In my inbox today was another announcement from a well-known mutual fund / ETFcompany who is launching their own version of ESG investing. I've become a bit jaded by all of this, as the investment management industry is now rushing to appear to be "responsible" for a demographic that appears to be worth billions of dollars in assets. For several years, we at Artifex have constructed custom portfolios for people with an interest in what I would term "values investing." We've invested in tools and subscribe to expensive research to enable us to do this effecively.I can tell you that many of the current offerings in this space are very lacking in different ways, and that a lot of the advertising around this style of managing money is little more than asset-gathering marketing. In my latest white paper (which you can get at the bottom of this post), I mention that I recently evaluated five of the top SRI/ESG ETF's (Exchange-Traded Funds) and discovered that from 18-25% of the holdings would not meet our basic screening criteria, which means that these funds would not be suitable for the majority of our ESG clients.
Given the confusion and "mad rush" to introduce appealing offerings to the public, maybe we should take a step back and look at this approach in order to better understand it. We'll do this in a step-by-step fashion:
- Understand the acronyms.
- SRI - Does not stand for "Socially Responsible Investing", but "Sustainable, Responsible and Impact" investing. It is a broad term that incorporates ESG criteria normally.
- ESG - Environmental, Social and Governance. This is what we mostly pay attention to, as it is the most applicable to our clients. "Environmental" criteria can be very specific to an investor, and can refer to carbon emissions, pollution grades, corporate practices on conservation, etc. "Social" criteria can include such things as how a company treats its employees, its record of community service, hiring and promotion practices, equality in the workplace, etc. "Governance" refers to how a company manages itself, from the board on down to in-house ethics, management, quality and customer service standards.

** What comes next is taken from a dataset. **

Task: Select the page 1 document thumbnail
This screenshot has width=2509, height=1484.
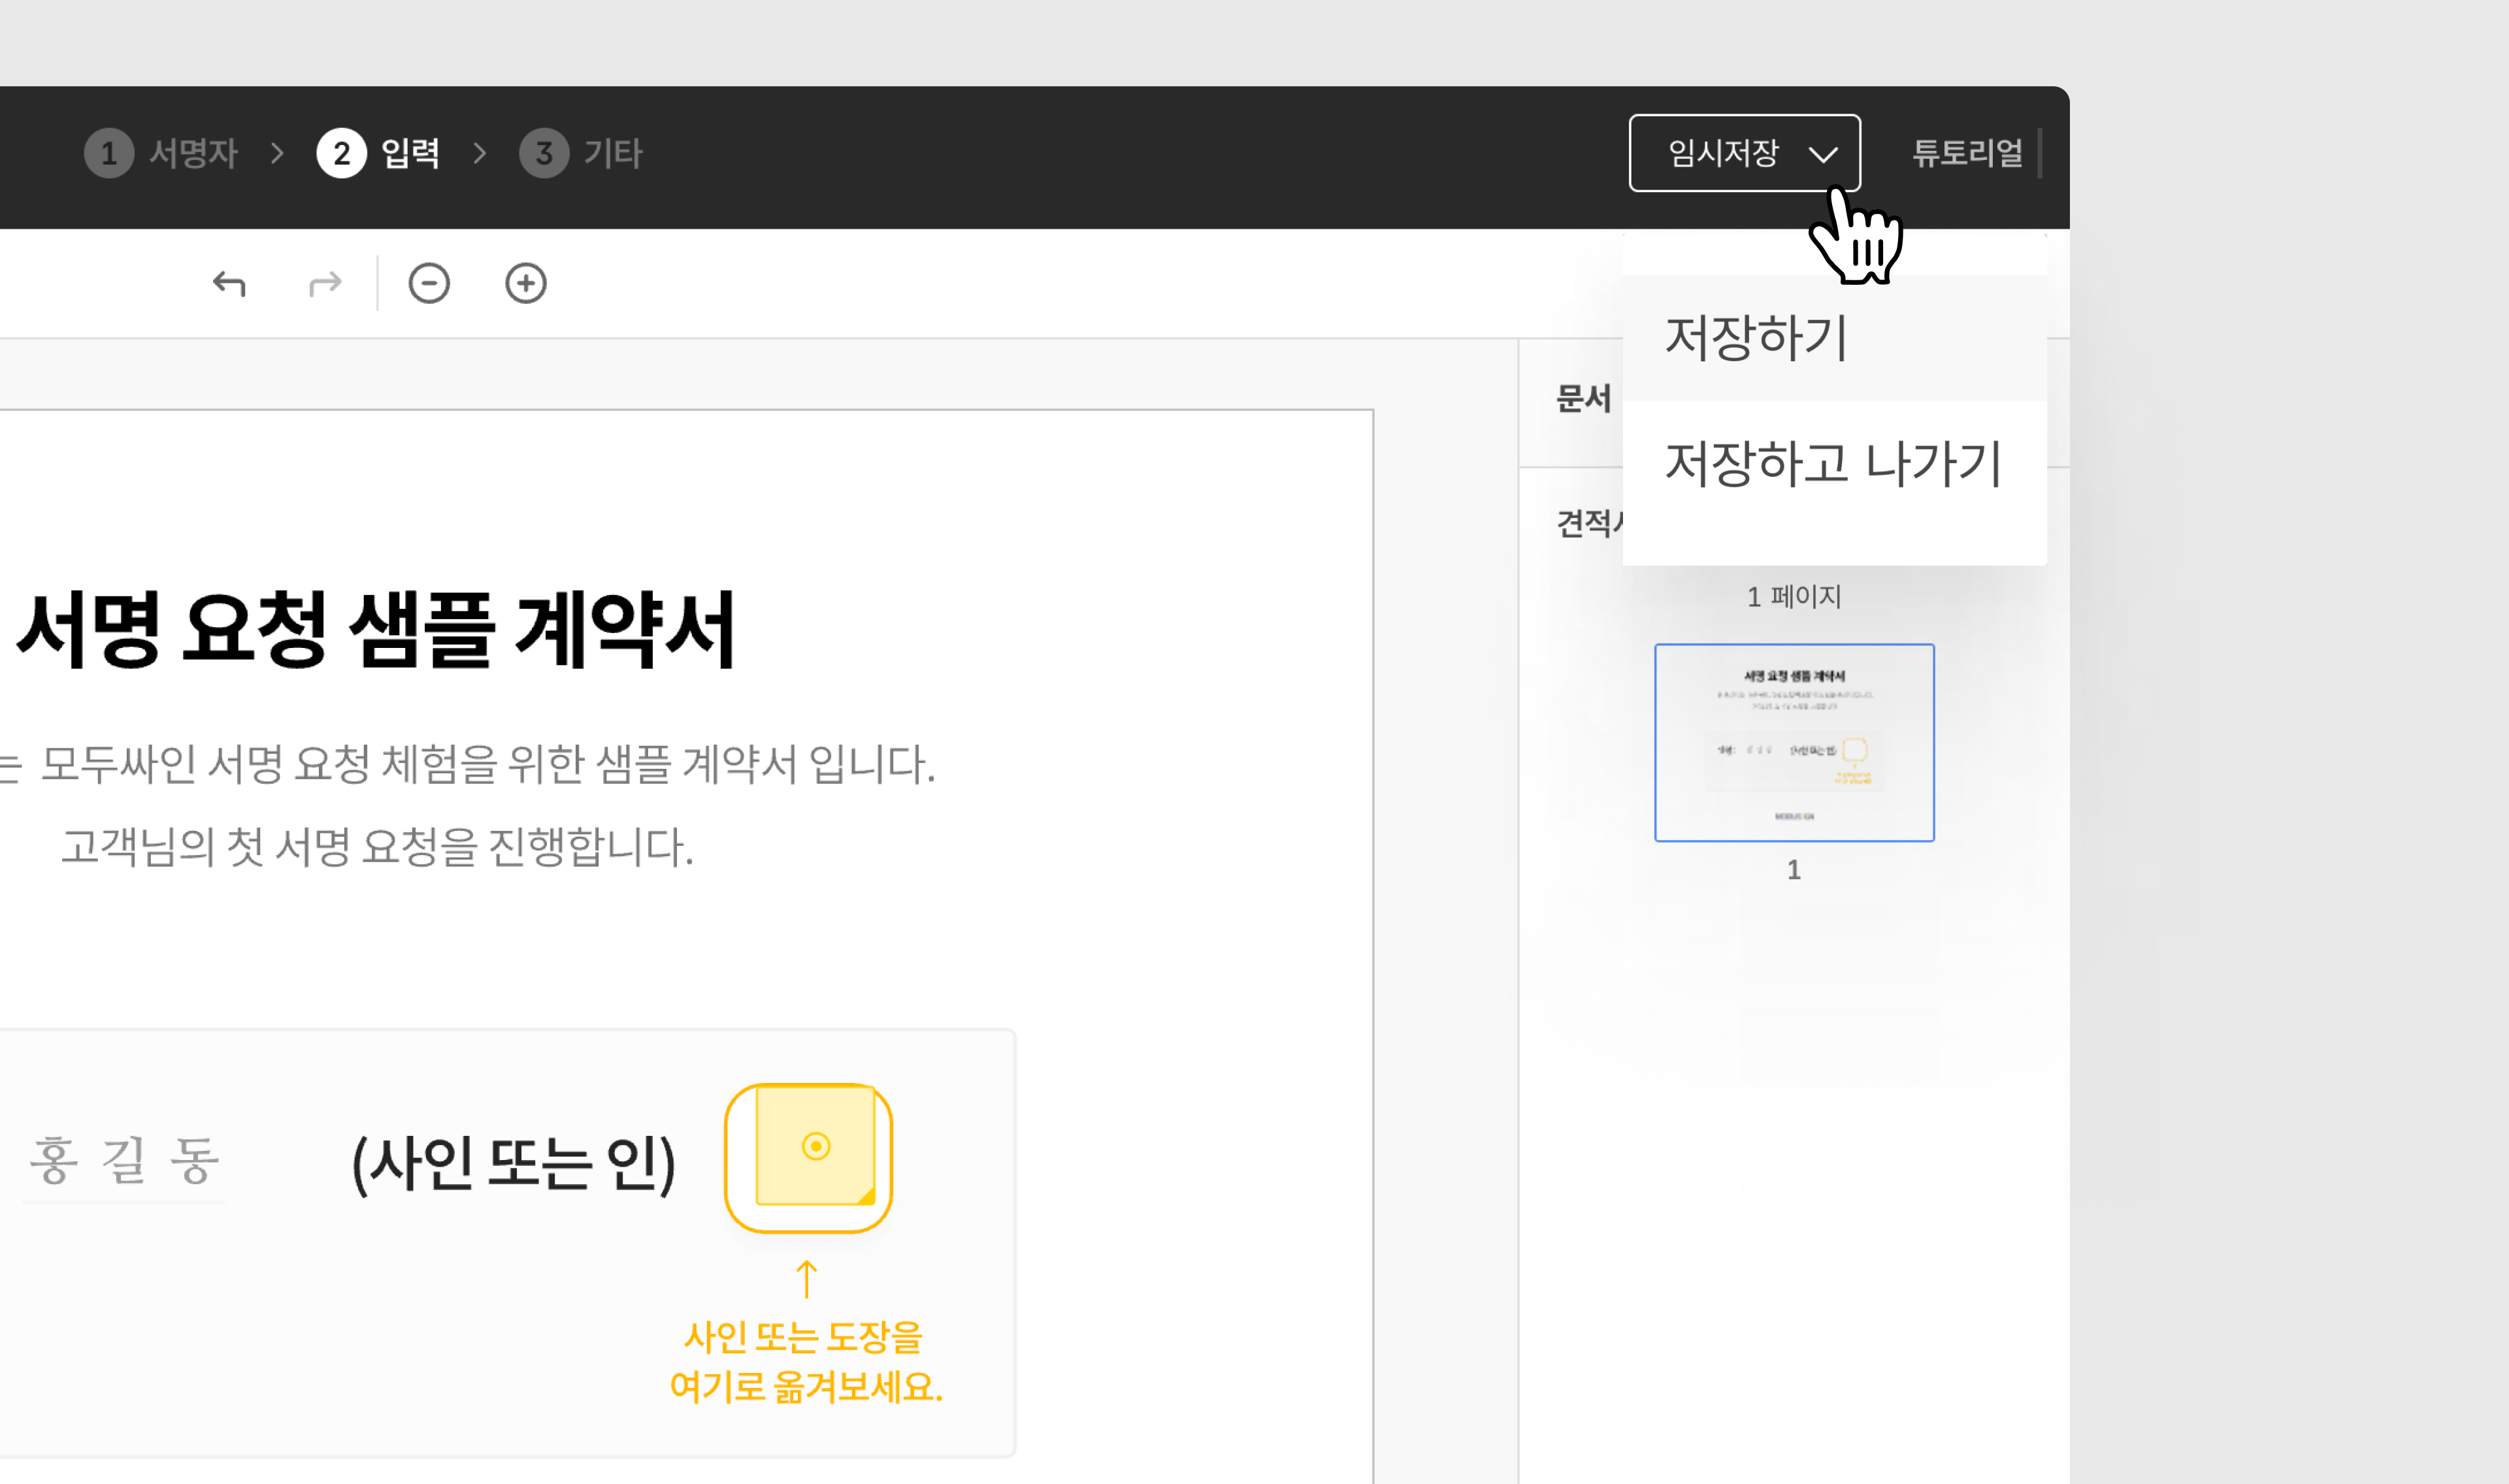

- Impact - True impact investing is where shareholders take action to make positive changes in their community (green bonds, for example) or at the corporate level. This is very difficult to do effectively, and is best left to the mutual funds and pension plans who engage in it on behalf of their constituencies.
- Values and Faith-Based - "Values" can refer simply to an investor's preferences. For example, some of my clients tell me that they don't want to invest in tobacco stocks, or alcohol distillers, or companies that produce weapons, but beyond a few restrictions, they are fine with everything else. "Faith-Based" investors may want to make sure their investments don't include companies that further abortion, or warfare, or certain food production. It's even possible today for devout Muslims to select portfolios that adhere to Halal investing principles.
- Determine your values. We have an easy-to-use questionnaire that can help define the restrictions or positive characteristics for your portfolio. You can't really be an SRI investor without defining what you want first.
- Condense your philosophy in a personal Investment Policy or summary for your family and future generations. This can be an enjoyable and valuable exercise so that you and your heirs understand what is important to you and perhaps give you a method to perpetuate your philosophy.
- Work with a qualified advisor to help you screen and implement your portfolio. Not all advisors have the tools or experience to effectively do this. It is a unique sub-specialty. Expect to pay a little more to get it done right. The added effort and research capabilities are worth the money.
- Periodically monitor your holdings (at least once a year) to make sure they are not failing your criteria in some way.
There's much more I could write about this area of investment management. It's something that I have always enjoyed, and I am fortunate to be able to provide this service to our clients. I am also convinced that if done correctly, this approach can add to the performance of your portfolio. Certain social and governance factors are indicators as to a company or fund's overall philosophy and can separate a quality long-term attitude from a short-run, "grab-all-you-can-at-all-costs" mentality.